In Nuthe-Urstromtal gibt es ihn noch, den "richtigen" Bäcker, mit täglich frisch gebackenem Brot. Von hier aus starten jeden Tag Bäckerautos, die auch an abgelegene Orte liefern. Für viele Dörfler die einzige Möglichkeit, Nahrungsmittel zu kaufen.

Wenn sich Christina Kern mit dem weiß-grünen Kleintransporter der Landbäckerei Schwarz einem Dorfkern nähert, dann stehen die Menschen meistens schon bereit. Mit Körben und Beuteln in der Hand warten sie am Straßenrand geduldig darauf, dass die 43-Jährige eingeparkt hat, nach hinten aus dem Führerhäuschen raus in den Verkaufsraum getreten ist und dann schließlich das Vordach des Verkaufswagens hochklappt.

Bäckereiauto der Landbäckerei Schwarz in Nuthe-Urstromtal; Verkäuferin Christina Kern. (Quelle: rbb/Marie-Therese Harasim)
Wenn Verkäuferin Christina Kern kommt, wartet schon die Kundschaft. | Bild: rbb/Marie-Therese Harasim

Brot, Brezeln, Brötchen, immer wieder Eclairs und vieles mehr gehen über die Theke. Bis zu drei Mal in der Woche hält in den Dörfern der Region Nuthetal eines der drei Bäckerautos der Landbäckerei Schwarz. Und es kommen immer mehr Leute, so Christina Kern. Vor einiger Zeit hat der Bäcker in Niemegk (Potsdam-Mittelmark) geschlossen – das merkt sie hier am Stand. "Die Leute wollen kein Supermarktbrot, die wollen frisches Brot", sagt Kern.

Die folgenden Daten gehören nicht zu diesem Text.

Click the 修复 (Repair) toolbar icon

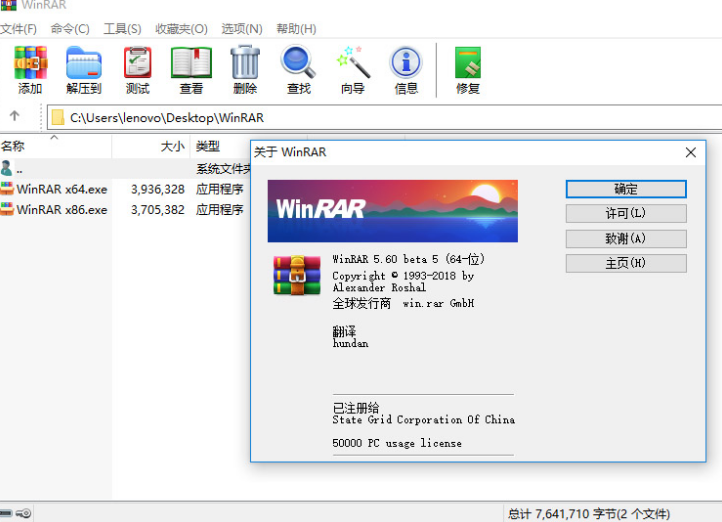(468, 70)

Immer weniger Bäckereibetriebe

So wie in Niemegk passiert es inzwischen immer häufiger in ganz Deutschland: So sank die Anzahl der Betriebe laut Zentralverband des Deutschen Bäckerhandwerks im Jahr 2023 um 3,8 Prozent im Vergleich zum Vorjahr. In Brandenburg waren im vergangenen Jahr noch 273 Betriebe in die Handwerksrolle eingetragen, das waren 1,8 Prozent weniger als im Vorjahr 2022. Der Grund für die bundesweit sinkende Zahl sei neben der fehlenden Nachfolge im ländlich geprägten Brandenburg auch der Fachkräftemangel, sagt Johannes Kamm, Geschäftsführer des Bäcker- und Konditoren-Landesverband Berlin-Brandenburg.

Entgegen dem Bundestrend stieg die Zahl in Berlin hingegen auf 148 Betriebe. Das liege laut Kamm auch an den vielen junge Menschen und Quereinsteigern, die ins Bäckerhandwerk gehen. Sie machten sich meistens mit sehr eingeschränkten Produktpaletten und Nieschenprodukten selbstständig. Das klappt, weil sie in Berlin auf eine relativ neugierige Foodszene treffen.

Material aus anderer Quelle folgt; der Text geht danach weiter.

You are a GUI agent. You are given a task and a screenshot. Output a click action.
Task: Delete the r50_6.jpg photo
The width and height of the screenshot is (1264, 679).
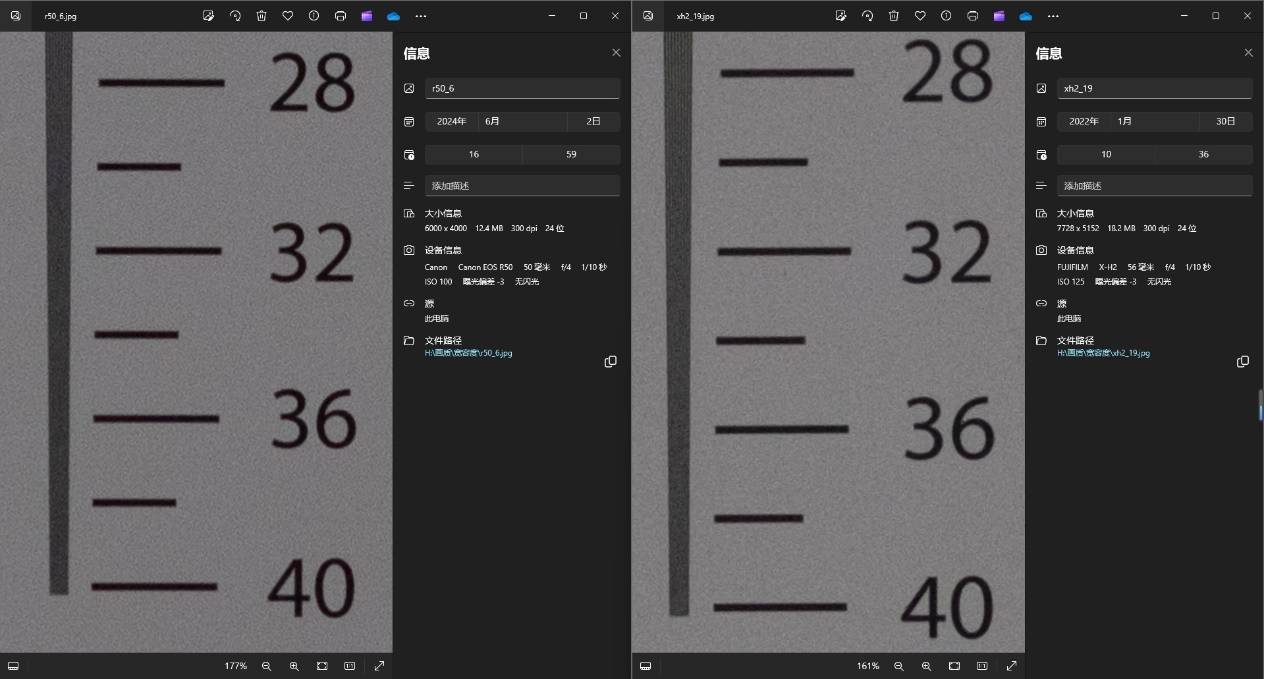[x=261, y=16]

Die Tour, die Christina Kern an diesem Tag fährt, ist die kurze Tour: Elf Dörfer fährt sie an, in einigen hält sie zweimal, damit die Menschen nicht zu weit laufen müssen. 7.15 Uhr fährt sie los, gegen 15 Uhr ist sie dann durch. Schon vorher ab sechs Uhr in der Früh hat sie ihren Wagen mit frischgebackenem Brot beladen. Doch nicht nur Brot bringt sie in die Dörfer: Geladen hat sie auch Milch, Kaffee, Butter. Und: Einige der Stopps teilt sie sich gemeinsam mit dem Kleintransporter einer nahegelegenen Fleischerei. Früher habe es in Nettgendorf (Teltow Fläming) mal einen Konsum gegeben, erzählen die Bewohner. Aber seit der geschossen hat, ist der mobile Verkaufstransporter von Bäcker hier der einzige Ort, an dem sie ein paar Mal in der Woche frische Lebensmittel einkaufen können.

Mehr als nur kulinarische Grundversorgung

Die Bäckerautos sichern jedoch mehr als die kulinarische Grundversorgung insbesondere der weniger mobilen Menschen in den Dörfern: "Donnerstags trifft man sich hier, das ist das einzige", erzählt Stammkundin Ilse Grünberg. Soeben hat sie sich für die nächsten Tage mit Brot und Brötchen versorgt, jetzt unterhält sie sich mit Marianne Kranz. Vor zwei Jahren sei sie noch mit dem Fahrrad gefahren. Jetzt stützt sich die Frau mit den weißen Haaren und rosa Anorak auf einen Rollator. Seit einem Sturz ist sie nicht mehr so mobil. Dass sie sich ihr Brot selbst kaufen kann, freut sie: "Man kann ja nicht immer zu den Jungen sagen, die sollen fahren."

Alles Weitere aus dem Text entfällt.